Work request ->
For the word "accomplish", count the lines of the records that hold it, and give only that number.

::: Record extracts

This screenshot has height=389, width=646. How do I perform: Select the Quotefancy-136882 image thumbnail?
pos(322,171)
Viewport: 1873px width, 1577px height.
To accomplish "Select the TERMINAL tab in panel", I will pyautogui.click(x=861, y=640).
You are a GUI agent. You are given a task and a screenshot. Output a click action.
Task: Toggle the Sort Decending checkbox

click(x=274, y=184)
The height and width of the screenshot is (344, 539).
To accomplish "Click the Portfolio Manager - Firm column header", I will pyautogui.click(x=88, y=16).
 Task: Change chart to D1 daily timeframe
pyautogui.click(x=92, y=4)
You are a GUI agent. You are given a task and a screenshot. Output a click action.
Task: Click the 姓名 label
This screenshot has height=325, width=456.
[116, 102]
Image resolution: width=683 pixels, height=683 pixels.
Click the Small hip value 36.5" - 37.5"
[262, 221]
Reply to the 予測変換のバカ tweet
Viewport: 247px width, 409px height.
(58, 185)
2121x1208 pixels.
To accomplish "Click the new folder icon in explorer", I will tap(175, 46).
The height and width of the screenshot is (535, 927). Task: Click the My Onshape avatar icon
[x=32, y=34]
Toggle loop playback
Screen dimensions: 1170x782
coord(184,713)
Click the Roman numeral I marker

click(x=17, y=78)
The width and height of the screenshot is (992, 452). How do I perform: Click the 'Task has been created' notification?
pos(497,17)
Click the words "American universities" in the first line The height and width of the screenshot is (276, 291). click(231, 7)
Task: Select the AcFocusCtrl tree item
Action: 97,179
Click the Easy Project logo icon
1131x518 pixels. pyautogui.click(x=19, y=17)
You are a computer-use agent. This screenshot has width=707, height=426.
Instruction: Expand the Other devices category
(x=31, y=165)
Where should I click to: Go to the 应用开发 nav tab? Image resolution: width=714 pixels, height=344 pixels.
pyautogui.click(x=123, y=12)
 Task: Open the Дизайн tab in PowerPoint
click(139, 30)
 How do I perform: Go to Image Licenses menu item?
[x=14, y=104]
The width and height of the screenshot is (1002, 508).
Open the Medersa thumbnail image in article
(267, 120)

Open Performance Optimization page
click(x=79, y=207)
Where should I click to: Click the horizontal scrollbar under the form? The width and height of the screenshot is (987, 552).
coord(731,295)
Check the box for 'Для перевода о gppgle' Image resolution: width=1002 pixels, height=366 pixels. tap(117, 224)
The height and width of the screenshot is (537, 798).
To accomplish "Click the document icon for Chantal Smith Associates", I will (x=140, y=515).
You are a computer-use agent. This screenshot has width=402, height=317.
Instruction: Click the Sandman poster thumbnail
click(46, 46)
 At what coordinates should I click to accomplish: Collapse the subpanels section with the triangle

::::::

Written response ->
5